In Partnership with UArizona, New Nonprofit to Launch Satellite Program to Track Greenhouse Gas Emissions
Carbon Mapper, a new nonprofit organization partnering with the University of Arizona, today announced a groundbreaking program to help improve understanding of and accelerate reductions in global methane and carbon dioxide emissions. The Carbon Mapper consortium also announced plans to deploy a satellite constellation to pinpoint, quantify and track methane and carbon dioxide emissions.
"This decade represents an all-hands-on-deck moment for humanity to make critical progress in addressing climate change," said Riley Duren, research scientist in the UArizona Office of Research, Innovation and Impact and CEO of Carbon Mapper. "Our mission is to help fill gaps in the emerging global ecosystem of methane and CO2 monitoring systems by delivering data that's timely, actionable and accessible for science-based decision making."
Current approaches to measuring methane and carbon dioxide emissions at the scale of individual facilities – particularly intermittent activity – present challenges, especially in terms of transparency, accuracy, scalability and cost.
Carbon Mapper – which also is partnering with the state of California, NASA's Jet Propulsion Laboratory, Planet, Arizona State University, High Tide Foundation and RMI – will help overcome these technological barriers and enable accelerated action by making publicly available high emitting methane and carbon dioxide sources quickly and persistently visible at the facility level. The data collected by the Carbon Mapper constellation of satellites will provide more complete, precise and timely measurement of methane and carbon dioxide source level emissions as well as more than 25 other environmental indicators.
Through the Carbon Mapper-UArizona partnership, Duren and other UArizona researchers offer scientific leadership of the methane and carbon dioxide emissions data delivery including developing new algorithms and analytic frameworks for testing them with an ongoing research program.
"Time is of the essence when it comes to understanding and mitigating methane and CO2 emissions," said Senior Vice President for Research and Innovation Elizabeth "Betsy" Cantwell. "Partnering with Carbon Mapper will give University of Arizona researchers the tools needed to not only see emissions hot spots, but to understand their causes and develop actionable plans for reducing or eliminating these sources."
Carbon Mapper, in collaboration with its public and private partners, is developing the satellite constellation in three phases. The initial study phase, now complete, included two years of preliminary engineering development and manufacturing.
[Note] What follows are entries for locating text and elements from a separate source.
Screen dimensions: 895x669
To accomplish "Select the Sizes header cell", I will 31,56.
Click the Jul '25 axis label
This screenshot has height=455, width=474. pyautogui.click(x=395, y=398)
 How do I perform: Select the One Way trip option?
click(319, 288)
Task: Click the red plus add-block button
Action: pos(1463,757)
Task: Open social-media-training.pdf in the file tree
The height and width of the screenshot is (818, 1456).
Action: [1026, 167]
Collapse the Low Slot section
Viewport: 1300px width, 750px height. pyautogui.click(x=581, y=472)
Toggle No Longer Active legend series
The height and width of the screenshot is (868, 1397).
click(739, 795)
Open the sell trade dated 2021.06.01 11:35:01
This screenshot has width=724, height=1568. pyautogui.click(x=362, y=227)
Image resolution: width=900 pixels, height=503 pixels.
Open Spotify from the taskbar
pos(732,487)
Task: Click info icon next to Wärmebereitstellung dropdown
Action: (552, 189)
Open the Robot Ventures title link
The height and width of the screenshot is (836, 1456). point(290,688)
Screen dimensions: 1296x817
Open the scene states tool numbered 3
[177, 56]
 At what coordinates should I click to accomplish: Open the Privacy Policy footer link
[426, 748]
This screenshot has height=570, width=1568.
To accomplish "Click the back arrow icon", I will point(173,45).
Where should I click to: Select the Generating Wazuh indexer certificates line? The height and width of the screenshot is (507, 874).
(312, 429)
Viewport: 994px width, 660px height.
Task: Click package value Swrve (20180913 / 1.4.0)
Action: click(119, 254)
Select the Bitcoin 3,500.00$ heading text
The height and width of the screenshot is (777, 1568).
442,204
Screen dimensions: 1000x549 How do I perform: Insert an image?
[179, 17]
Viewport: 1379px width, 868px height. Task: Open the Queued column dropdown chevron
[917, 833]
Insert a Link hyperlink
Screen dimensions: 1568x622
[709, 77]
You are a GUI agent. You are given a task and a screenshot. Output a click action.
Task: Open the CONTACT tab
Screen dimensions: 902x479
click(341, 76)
The first phase is underway and includes development of the first two satellites by Planet and JPL, scheduled for launch in 2023, accompanying data processing platforms, and ongoing cooperative methane mitigation pilot projects using aircraft in California and other U.S. states.
Carbon Mapper is also developing a public portal to make the data available for use by industry, governments and private citizens to improve greenhouse gas accounting, expedite repair of leaks, support disaster response and improve environmental resilience.